● SUPPLIED RECORDS:
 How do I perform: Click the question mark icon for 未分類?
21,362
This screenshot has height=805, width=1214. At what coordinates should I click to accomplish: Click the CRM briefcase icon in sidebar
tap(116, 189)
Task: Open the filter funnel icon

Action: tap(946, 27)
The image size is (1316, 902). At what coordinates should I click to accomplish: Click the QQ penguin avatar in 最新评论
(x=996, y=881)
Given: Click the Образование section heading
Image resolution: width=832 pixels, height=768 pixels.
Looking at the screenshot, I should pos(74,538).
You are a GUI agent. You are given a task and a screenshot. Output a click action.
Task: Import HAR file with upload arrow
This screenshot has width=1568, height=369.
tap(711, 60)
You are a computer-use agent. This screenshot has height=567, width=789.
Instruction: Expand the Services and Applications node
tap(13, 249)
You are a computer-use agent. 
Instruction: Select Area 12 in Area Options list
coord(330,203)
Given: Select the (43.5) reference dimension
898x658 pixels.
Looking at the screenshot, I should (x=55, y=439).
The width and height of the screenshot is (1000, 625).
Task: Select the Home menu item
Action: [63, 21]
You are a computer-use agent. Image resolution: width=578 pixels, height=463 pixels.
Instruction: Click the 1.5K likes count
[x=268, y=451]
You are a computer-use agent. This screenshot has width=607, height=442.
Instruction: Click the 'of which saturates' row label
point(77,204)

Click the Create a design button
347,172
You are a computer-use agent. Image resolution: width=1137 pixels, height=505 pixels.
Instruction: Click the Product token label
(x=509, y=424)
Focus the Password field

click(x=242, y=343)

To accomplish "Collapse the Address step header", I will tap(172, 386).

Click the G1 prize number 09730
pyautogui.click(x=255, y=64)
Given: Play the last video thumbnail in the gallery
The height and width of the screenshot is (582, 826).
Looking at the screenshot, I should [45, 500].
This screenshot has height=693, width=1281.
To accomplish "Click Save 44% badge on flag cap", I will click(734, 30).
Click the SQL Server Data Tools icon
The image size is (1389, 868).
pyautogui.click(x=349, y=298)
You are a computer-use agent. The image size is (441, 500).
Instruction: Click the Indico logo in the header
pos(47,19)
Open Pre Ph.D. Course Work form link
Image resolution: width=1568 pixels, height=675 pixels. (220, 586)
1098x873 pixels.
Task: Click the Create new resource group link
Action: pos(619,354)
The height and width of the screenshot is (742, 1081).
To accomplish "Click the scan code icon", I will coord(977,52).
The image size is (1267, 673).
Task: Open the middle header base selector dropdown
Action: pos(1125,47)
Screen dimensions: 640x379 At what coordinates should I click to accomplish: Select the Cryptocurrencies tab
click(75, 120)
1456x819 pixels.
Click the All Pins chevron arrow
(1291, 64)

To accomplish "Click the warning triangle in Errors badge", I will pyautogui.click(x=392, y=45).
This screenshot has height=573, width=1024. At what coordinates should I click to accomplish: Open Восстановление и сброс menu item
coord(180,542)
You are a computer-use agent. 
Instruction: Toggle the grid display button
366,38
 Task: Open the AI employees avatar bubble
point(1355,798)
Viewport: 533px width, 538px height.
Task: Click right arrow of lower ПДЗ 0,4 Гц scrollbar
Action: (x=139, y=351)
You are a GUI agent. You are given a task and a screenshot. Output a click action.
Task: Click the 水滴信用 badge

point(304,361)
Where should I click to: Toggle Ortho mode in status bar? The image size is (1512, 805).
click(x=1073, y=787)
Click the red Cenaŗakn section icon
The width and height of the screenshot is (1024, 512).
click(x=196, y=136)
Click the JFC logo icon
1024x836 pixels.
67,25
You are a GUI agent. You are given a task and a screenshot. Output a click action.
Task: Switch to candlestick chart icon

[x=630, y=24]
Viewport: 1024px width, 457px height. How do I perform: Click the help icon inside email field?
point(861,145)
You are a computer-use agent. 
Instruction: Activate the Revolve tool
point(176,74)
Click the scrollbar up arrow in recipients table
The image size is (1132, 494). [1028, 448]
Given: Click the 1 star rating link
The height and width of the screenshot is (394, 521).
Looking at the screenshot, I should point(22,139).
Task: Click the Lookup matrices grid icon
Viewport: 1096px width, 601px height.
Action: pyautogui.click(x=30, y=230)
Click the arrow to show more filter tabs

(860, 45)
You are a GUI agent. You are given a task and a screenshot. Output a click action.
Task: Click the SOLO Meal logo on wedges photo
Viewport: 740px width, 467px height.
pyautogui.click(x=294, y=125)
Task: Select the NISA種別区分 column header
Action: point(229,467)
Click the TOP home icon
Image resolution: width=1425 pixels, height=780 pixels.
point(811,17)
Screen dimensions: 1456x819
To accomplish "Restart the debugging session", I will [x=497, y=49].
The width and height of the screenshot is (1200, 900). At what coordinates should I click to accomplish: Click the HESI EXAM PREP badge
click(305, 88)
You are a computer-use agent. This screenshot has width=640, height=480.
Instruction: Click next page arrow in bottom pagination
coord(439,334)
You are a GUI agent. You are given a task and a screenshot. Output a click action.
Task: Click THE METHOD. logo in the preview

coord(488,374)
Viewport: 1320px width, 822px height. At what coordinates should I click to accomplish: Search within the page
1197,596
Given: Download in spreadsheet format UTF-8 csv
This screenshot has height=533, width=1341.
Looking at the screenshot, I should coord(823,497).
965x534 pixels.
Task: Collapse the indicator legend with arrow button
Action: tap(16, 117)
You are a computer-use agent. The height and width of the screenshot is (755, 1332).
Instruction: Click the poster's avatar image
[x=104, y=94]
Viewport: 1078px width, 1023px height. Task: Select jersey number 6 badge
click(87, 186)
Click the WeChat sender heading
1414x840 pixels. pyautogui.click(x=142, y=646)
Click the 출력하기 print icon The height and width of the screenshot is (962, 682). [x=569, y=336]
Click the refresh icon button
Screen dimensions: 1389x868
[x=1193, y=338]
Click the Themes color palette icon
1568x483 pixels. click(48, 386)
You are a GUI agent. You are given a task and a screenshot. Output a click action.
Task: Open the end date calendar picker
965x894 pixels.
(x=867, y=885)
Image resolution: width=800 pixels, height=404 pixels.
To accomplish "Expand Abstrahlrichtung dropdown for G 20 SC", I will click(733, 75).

● PROBLEM STATEMENT:
Write out the rows above, beginning with the line containing "has width=640, height=480." and ending with the line containing "1568x483 pixels. click(48, 386)", both included, and nothing else.

● RESULT OF THE TASK:
You are a computer-use agent. This screenshot has width=640, height=480.
Instruction: Click next page arrow in bottom pagination
coord(439,334)
You are a GUI agent. You are given a task and a screenshot. Output a click action.
Task: Click THE METHOD. logo in the preview

coord(488,374)
Viewport: 1320px width, 822px height. At what coordinates should I click to accomplish: Search within the page
1197,596
Given: Download in spreadsheet format UTF-8 csv
This screenshot has height=533, width=1341.
Looking at the screenshot, I should coord(823,497).
965x534 pixels.
Task: Collapse the indicator legend with arrow button
Action: tap(16, 117)
You are a computer-use agent. The height and width of the screenshot is (755, 1332).
Instruction: Click the poster's avatar image
[x=104, y=94]
Viewport: 1078px width, 1023px height. Task: Select jersey number 6 badge
click(87, 186)
Click the WeChat sender heading
1414x840 pixels. pyautogui.click(x=142, y=646)
Click the 출력하기 print icon The height and width of the screenshot is (962, 682). [x=569, y=336]
Click the refresh icon button
Screen dimensions: 1389x868
[x=1193, y=338]
Click the Themes color palette icon
1568x483 pixels. click(48, 386)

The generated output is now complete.